[Start of section]

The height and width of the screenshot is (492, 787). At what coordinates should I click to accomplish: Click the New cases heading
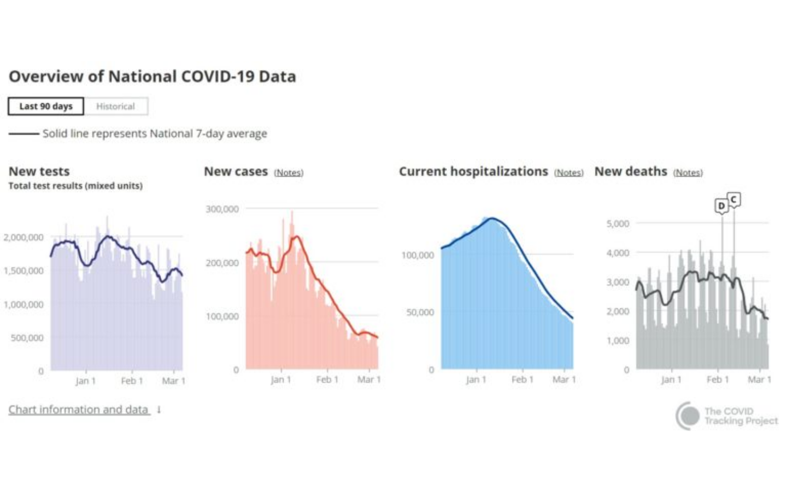pyautogui.click(x=236, y=172)
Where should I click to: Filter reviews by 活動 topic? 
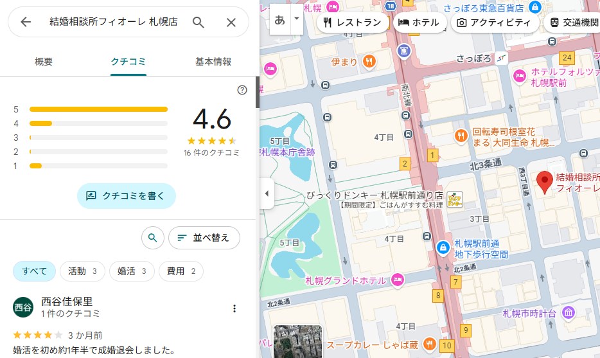82,271
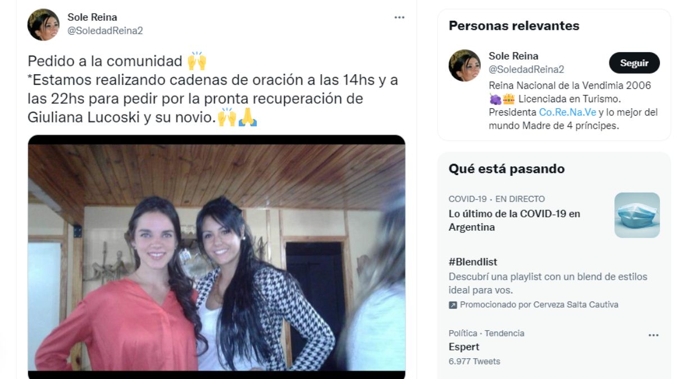The height and width of the screenshot is (379, 674).
Task: Open the Co.Re.Na.Ve link in the bio
Action: pyautogui.click(x=567, y=112)
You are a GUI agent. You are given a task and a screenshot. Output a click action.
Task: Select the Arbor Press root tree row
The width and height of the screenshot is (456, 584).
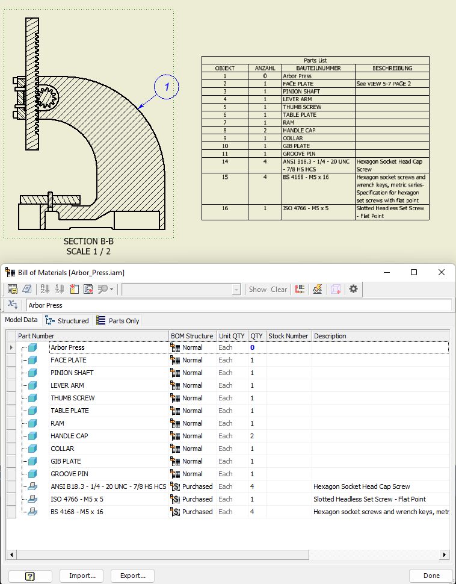(x=67, y=347)
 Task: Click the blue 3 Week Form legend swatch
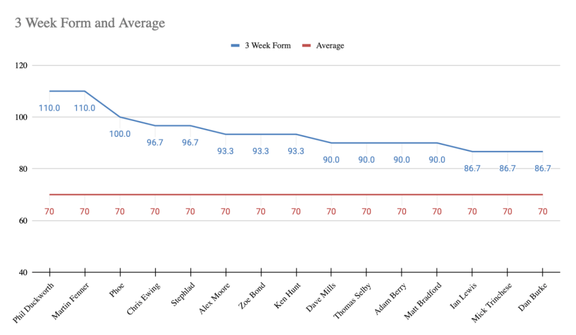click(x=237, y=46)
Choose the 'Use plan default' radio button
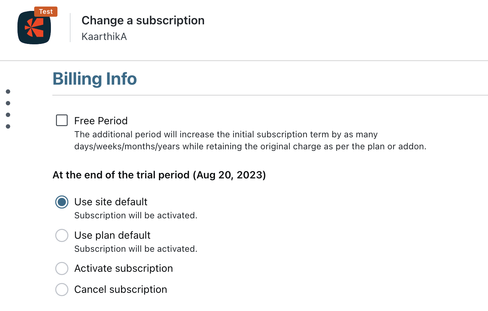 [x=62, y=235]
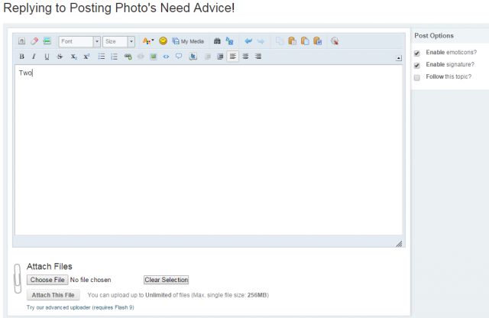Viewport: 489px width, 318px height.
Task: Apply strikethrough formatting
Action: pos(60,57)
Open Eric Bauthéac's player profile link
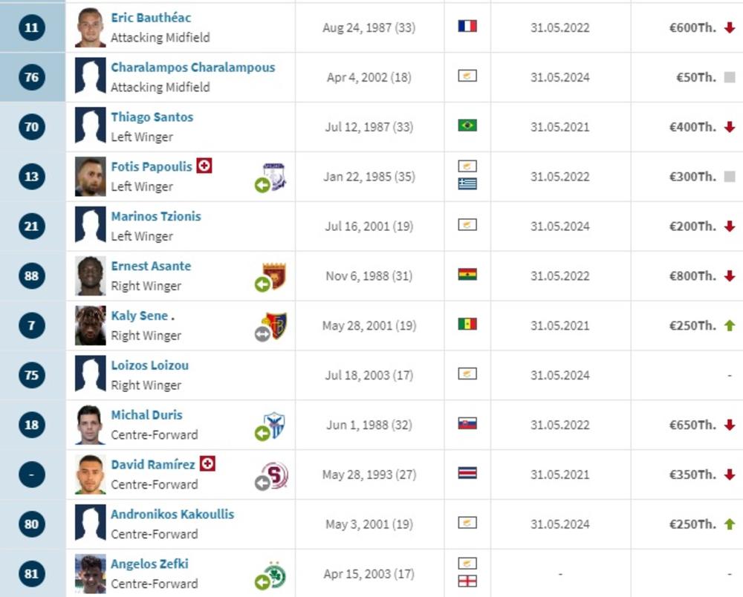The height and width of the screenshot is (597, 743). point(151,17)
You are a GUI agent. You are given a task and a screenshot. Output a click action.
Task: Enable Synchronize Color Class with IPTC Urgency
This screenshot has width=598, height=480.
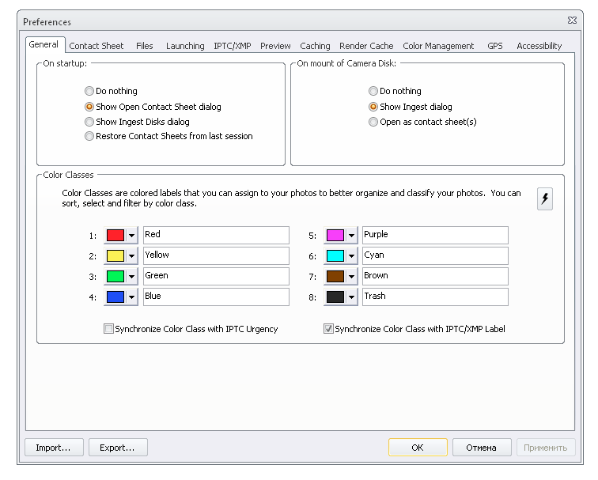tap(109, 329)
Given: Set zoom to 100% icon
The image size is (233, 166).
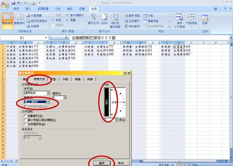Looking at the screenshot, I should [x=104, y=19].
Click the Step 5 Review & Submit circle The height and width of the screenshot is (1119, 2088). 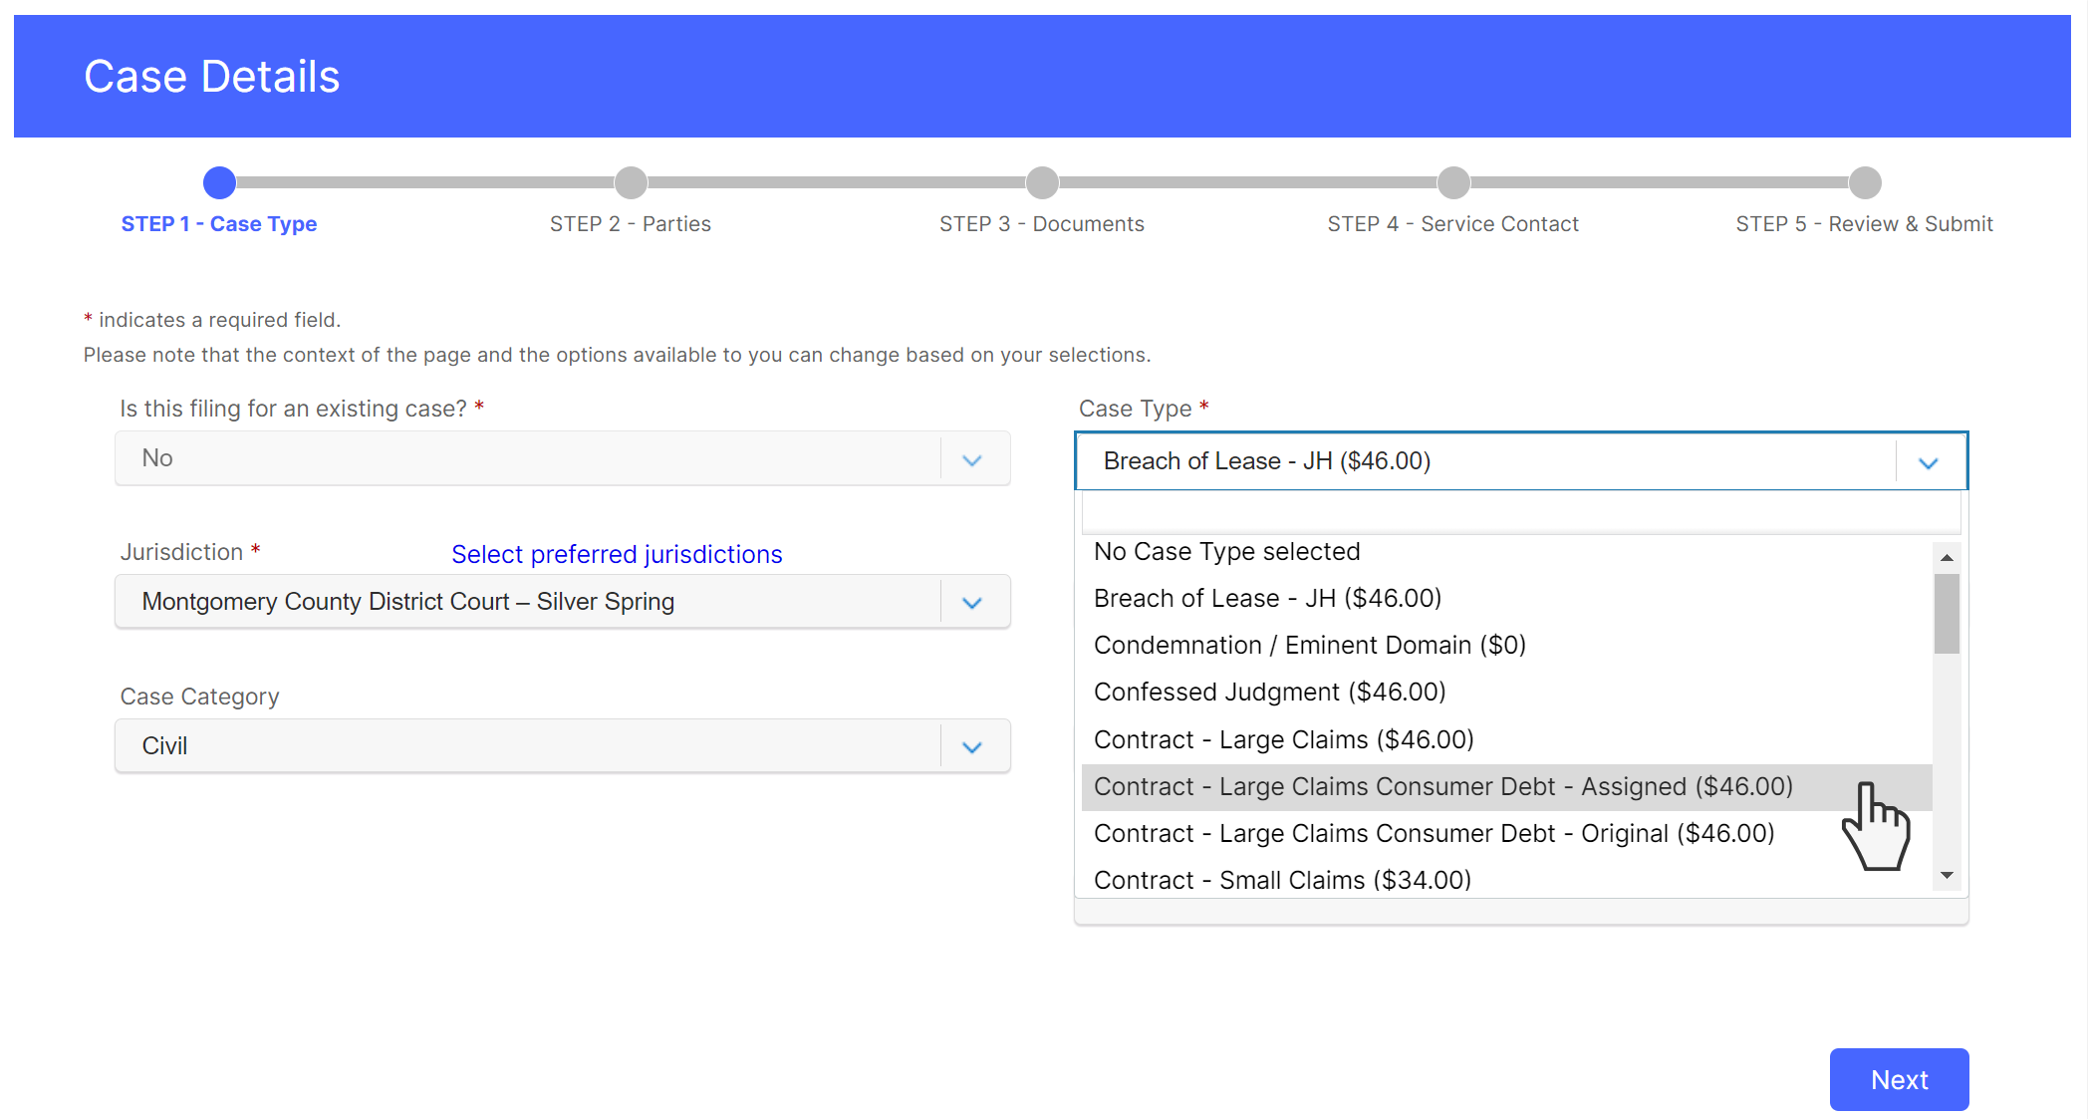point(1865,182)
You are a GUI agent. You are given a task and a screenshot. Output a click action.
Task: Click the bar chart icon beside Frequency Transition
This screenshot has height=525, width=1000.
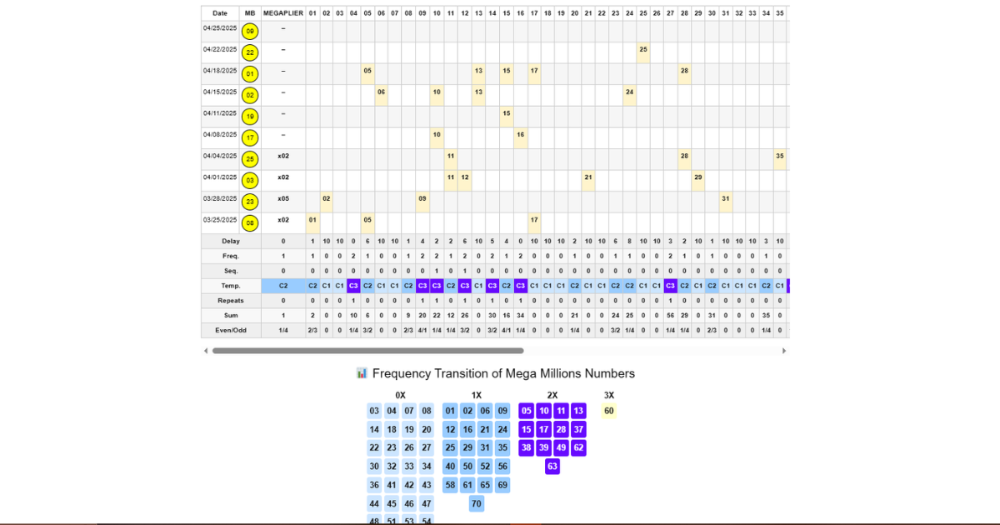[x=362, y=373]
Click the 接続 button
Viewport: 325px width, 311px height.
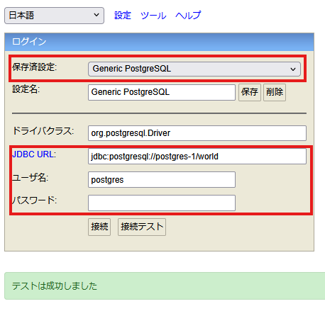[x=99, y=227]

[End of section]

# Exercise:
Every line from the one containing "This screenshot has height=525, width=1000." through the end of the listing is to be copied exactly; the pictures are not.

# Task solution:
This screenshot has height=525, width=1000.
[x=362, y=373]
Click the 接続 button
Viewport: 325px width, 311px height.
[x=99, y=227]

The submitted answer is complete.